▸ DOCUMENT SEGMENT
= = = = =

Johnson (2008) summarizes the nine treatment steps in Johnson's model of EFT for couples: "The therapist leads the couple through these steps in a spiral fashion, as one step incorporates and leads into the other. In mildly distressed couples, partners usually work quickly through the steps at a parallel rate. In more distressed couples, the more passive or withdrawn partner is usually invited to go through the steps slightly ahead of the other."[76]
Stage 1. Stabilization (assessment and de-escalation phase)
- Step 1: Identify the relational conflict issues between the partners
- Step 2: Identify the negative interaction cycle where these issues are expressed
- Step 3: Access attachment emotions underlying the position each partner takes in this cycle
- Step 4: Reframe the problem in terms of the cycle, unacknowledged emotions, and attachment needs
During this stage the therapist creates a comfortable and stable environment for the couple to have an open discussion about any hesitations the couples may have about the therapy, including the trustworthiness of the therapist. The therapist also gets a sense of the couple's positive and negative interactions from past and present and is able to summarize and present the negative patterns for them. Partners soon no longer view themselves as victims of their negative interaction cycle; they are now allies against it.

= = = = =

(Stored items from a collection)
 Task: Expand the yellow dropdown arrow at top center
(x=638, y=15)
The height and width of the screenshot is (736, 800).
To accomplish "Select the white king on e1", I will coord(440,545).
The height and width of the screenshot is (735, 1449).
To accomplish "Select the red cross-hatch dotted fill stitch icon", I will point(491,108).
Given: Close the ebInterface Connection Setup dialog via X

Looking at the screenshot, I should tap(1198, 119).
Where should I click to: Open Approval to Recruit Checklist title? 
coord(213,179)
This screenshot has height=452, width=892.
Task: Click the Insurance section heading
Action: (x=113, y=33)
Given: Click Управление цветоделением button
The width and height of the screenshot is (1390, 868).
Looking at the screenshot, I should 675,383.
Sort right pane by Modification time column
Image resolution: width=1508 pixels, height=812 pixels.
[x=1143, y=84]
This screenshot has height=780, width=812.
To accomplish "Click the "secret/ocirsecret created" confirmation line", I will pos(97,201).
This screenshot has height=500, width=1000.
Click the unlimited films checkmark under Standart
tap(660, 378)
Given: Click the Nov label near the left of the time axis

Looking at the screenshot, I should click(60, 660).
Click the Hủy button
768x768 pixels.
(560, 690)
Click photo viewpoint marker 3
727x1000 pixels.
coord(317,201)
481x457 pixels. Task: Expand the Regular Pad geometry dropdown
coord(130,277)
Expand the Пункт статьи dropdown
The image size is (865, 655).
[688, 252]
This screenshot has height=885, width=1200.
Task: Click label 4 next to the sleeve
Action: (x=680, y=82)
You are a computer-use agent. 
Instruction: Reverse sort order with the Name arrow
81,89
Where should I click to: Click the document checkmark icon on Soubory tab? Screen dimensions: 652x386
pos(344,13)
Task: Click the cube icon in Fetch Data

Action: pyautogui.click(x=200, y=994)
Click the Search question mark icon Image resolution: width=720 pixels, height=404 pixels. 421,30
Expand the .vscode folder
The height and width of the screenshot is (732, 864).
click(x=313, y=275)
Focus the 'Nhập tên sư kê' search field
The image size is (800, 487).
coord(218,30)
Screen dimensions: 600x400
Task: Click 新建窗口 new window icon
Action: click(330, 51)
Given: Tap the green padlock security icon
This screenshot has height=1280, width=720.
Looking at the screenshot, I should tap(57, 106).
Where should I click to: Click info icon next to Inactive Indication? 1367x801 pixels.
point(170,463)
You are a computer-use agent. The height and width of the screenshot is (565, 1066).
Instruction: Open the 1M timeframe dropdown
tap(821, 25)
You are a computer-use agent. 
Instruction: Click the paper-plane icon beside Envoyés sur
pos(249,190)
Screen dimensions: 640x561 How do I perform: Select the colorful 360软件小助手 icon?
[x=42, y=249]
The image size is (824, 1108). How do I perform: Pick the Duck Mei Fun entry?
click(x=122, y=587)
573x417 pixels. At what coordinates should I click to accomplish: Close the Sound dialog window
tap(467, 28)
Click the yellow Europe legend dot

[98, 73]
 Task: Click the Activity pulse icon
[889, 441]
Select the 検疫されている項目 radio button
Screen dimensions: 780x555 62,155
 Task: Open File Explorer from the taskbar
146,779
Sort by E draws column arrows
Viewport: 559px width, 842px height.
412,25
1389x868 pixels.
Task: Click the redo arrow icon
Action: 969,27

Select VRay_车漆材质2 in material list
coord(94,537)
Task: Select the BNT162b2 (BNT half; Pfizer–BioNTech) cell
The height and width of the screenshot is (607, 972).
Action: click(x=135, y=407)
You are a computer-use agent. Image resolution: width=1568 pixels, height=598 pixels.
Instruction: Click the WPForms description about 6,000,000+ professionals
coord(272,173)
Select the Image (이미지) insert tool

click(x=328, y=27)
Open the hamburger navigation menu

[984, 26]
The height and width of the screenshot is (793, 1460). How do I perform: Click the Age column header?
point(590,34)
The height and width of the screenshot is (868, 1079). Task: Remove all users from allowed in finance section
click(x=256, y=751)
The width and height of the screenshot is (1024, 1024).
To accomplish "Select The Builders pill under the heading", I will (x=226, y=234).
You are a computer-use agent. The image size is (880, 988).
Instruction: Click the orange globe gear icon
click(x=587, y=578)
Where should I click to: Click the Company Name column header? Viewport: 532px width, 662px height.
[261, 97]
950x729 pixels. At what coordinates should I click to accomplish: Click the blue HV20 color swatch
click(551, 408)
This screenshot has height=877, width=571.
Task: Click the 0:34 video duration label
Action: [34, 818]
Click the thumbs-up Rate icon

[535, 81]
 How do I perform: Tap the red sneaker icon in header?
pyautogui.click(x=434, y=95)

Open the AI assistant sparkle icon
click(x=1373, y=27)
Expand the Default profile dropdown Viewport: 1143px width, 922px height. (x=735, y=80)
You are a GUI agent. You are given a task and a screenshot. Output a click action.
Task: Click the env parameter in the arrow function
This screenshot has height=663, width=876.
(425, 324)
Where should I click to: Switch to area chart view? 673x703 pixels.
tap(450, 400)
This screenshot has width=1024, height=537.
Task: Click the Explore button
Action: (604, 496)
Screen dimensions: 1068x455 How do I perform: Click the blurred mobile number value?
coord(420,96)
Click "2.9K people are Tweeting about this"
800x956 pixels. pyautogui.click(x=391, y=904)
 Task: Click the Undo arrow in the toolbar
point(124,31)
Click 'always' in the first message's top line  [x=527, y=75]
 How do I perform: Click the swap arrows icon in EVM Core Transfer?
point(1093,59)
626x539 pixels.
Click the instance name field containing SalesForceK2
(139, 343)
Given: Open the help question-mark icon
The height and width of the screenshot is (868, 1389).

= = = = =

▸ TASK TO COMPLETE
Answer these questions from the passage on EFT for couples:
1. In more distressed couples, which partner is usually invited to go through the steps slightly ahead of the other?
2. What does Step 2 identify?
3. During the stabilization stage, what do partners come to see themselves as in relation to their negative interaction cycle?

▸ EXPECTED ANSWER
1. The more passive or withdrawn partner.
2. The negative interaction cycle where the relational conflict issues are expressed.
3. Allies against it, rather than victims of it.